Dear Brides on their Wedding Day

My sister is getting married this weekend in a small ceremony that uses social distancing and some homemade touches.

And I know this is not the wedding day she planned. Or even the Plan B. And I know right now it’s hard to have anything happy in these times in which nobody feels like celebrating.

But this is my message to brides:

Hold on to this moment. Even amidst the pain and confusion. Even amidst the virus and the pandemic. Even amidst the peace and the justice.

This is not the moment you wanted. It’s not the moment you planned. But it is your moment. And it is as good as any to breathe in happiness and exhale negativity. And that’s all you need to get married. You just need a moment to reach out and take your happiness.

I hope you recognize it for the precious moment it is. Whether you are surrounded by hundreds of people or just a few. Whether it is in your backyard or at a fancy wedding venue. Whether you are writing your vows or taking age-old ones.

You are marrying the person you love. And nothing can take that from you.

Love,

Bailey

What My Mama (and sister) Gave Me

I grew up with two fiercely independent, smart, and kind role models: my mother and my sister. And being the youngest, I was obviously impressionable. So I ate up every word of advice on life that my mother and sister could give. And for you tonight, I’ve collected my favorite memories of each of them. To celebrate just two of the women I hold most dear. (I’m laughing even as I write this.)

Sister, Juliet:

  1. The day we set out to hike and accidentally kept walking for 10 miles.
  2. That time you didn’t know how to open a champagne bottle, so you did the best with what you could.
  3. Every day you drove me to high school and let me listen to your fall out boy cd.
  4. When I kissed you on the head before you went into surgery, and you were thoroughly disgusted.
  5. When you would do my hair and make up before a big school dance but make me sit on the toilet, and you would exasperatingly say, “IM DOING YOUR MASCARA. LOOK UP.”

Mom, Ellen:

  1. When you helped me decide to go to Ireland by talking to me for 45 minutes about the pros and cons.
  2. Every time we go shopping and encourage each other to buy whatever we want.
  3. That time you came into my room with the vacuum cleaner to suck up a particularly nasty spider.
  4. When you tear up because something is so unbelievably happy.
  5. That time you changed your name to “Betty boop” on your phone and then called the pizza place, who then obviously referred to you as Ms. boop.

Thanks, mom and Jul, for being who you both are.
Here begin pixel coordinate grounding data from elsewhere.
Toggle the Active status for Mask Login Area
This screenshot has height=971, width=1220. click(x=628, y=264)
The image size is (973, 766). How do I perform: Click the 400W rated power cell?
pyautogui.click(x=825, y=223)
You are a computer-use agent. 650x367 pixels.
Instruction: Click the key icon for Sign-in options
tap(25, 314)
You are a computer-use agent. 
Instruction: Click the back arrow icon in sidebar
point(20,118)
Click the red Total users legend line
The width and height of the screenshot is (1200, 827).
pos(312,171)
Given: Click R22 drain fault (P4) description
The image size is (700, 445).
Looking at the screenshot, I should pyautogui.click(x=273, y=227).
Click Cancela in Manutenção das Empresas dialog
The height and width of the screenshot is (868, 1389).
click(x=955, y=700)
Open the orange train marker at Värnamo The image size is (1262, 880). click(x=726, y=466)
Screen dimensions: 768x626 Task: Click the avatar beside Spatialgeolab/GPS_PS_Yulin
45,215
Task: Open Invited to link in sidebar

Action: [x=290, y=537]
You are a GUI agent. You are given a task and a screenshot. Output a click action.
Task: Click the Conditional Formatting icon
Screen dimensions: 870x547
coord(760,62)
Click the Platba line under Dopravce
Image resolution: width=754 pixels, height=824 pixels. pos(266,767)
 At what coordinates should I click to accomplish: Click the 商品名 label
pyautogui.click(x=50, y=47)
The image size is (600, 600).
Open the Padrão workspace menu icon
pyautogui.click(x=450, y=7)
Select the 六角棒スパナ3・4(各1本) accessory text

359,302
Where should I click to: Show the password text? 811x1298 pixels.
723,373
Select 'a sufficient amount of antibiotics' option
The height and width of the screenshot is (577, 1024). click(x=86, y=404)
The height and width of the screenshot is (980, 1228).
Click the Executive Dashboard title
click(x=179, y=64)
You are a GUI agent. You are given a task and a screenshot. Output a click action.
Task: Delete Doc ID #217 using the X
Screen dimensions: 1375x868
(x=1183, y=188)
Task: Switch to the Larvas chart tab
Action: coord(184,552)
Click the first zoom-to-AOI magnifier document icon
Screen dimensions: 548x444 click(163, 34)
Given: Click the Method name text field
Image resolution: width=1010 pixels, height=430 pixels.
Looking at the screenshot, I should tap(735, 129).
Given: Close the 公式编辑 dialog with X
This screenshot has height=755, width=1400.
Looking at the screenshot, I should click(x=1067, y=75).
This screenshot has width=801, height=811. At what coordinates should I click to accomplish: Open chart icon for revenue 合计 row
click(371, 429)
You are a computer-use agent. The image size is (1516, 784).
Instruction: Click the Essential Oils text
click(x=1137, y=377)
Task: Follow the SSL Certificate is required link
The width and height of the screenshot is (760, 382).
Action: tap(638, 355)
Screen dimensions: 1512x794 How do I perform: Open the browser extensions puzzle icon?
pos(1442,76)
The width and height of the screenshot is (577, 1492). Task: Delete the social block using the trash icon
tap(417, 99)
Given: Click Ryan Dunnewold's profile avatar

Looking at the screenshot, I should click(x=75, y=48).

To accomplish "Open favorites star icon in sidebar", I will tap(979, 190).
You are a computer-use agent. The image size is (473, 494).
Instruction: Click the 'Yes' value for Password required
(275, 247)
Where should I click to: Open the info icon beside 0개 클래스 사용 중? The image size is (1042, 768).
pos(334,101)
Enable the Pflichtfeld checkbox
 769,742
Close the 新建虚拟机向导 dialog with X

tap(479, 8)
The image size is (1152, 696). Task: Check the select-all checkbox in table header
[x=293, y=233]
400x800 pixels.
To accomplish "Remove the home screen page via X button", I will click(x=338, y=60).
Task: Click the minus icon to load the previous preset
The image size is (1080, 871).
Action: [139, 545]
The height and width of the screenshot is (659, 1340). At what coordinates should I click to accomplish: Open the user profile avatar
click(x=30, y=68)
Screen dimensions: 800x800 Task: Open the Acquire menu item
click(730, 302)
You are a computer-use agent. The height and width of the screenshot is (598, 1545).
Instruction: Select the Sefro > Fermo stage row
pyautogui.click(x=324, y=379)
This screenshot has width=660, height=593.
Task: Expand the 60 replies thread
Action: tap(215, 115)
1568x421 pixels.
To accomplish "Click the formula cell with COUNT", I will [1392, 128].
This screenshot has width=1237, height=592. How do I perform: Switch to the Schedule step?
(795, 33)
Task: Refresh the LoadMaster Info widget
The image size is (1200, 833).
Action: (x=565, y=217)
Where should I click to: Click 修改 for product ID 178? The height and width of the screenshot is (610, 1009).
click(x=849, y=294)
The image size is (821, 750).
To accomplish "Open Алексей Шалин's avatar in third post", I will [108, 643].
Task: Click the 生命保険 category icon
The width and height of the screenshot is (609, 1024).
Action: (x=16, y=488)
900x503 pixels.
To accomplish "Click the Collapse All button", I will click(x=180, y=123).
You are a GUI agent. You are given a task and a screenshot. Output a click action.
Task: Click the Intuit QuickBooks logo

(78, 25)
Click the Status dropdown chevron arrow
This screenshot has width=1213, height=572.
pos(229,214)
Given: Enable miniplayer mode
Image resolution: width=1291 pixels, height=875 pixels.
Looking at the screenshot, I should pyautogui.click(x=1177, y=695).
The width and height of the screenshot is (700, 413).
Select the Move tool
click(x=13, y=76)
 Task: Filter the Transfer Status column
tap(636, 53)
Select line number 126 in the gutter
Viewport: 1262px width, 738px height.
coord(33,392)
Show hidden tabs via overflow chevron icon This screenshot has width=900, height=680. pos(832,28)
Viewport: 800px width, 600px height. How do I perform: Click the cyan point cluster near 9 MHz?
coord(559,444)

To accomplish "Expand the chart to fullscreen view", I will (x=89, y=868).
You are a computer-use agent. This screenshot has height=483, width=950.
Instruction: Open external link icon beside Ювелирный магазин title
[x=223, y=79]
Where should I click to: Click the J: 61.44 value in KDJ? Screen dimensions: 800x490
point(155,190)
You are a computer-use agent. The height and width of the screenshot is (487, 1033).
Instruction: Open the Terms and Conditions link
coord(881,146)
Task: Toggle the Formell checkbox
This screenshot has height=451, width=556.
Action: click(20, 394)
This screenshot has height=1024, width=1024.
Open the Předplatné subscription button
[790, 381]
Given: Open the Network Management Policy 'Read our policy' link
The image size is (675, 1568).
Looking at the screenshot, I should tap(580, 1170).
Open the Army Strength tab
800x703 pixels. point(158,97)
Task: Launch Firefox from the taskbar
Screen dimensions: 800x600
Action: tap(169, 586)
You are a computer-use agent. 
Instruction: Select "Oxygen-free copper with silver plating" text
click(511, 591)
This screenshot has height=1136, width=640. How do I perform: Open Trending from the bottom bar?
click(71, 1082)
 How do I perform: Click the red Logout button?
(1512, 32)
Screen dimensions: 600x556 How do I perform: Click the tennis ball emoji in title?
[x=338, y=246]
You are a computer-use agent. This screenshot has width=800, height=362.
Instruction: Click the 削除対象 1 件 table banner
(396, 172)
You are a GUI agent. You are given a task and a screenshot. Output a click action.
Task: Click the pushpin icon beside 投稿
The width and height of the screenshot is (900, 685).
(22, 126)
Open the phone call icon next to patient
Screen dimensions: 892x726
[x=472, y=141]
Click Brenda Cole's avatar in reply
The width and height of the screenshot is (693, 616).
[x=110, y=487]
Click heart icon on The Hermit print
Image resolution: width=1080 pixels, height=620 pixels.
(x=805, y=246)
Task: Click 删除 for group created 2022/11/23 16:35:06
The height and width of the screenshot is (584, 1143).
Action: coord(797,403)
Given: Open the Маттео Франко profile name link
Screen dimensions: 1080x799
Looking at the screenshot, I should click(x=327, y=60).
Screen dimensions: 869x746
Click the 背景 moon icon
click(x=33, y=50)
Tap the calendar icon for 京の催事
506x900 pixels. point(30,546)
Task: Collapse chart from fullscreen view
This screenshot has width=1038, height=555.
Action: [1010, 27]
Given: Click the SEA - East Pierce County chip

And allowing me to be who I am. Love you both.

Sincerely,

Bailey

To Be a Sister

I wear a lot of different hats during the day. And before you picture me wearing a fedora on top of a top hat on top of a yamaka, let me explain.

Most people are different things to different people. A single person can be a mother, a lawyer, a colleague, a friend, a grandmother, a problem solver, a Buddhist, a member of a band, an artist, a guitarist, a lover, a wife, a daughter…you get the picture.

And sometimes, we can get really caught up in defining ourselves by what we do. I actually find myself doing that all of the time because I’m always trying to be what people need me to be. On any given day, I’m a…

…sounding board, receptionist, manager, friend, teacher, mediator, cook, commiserator, expert, researcher, advocate, optimist, realist, marketer, writer, jester, woman…

And it’s draining and exhausting all rolled into one. Because how do I know who I am after all of that? How do I know who I’m really supposed to be when I’m supposed to be all of that at once?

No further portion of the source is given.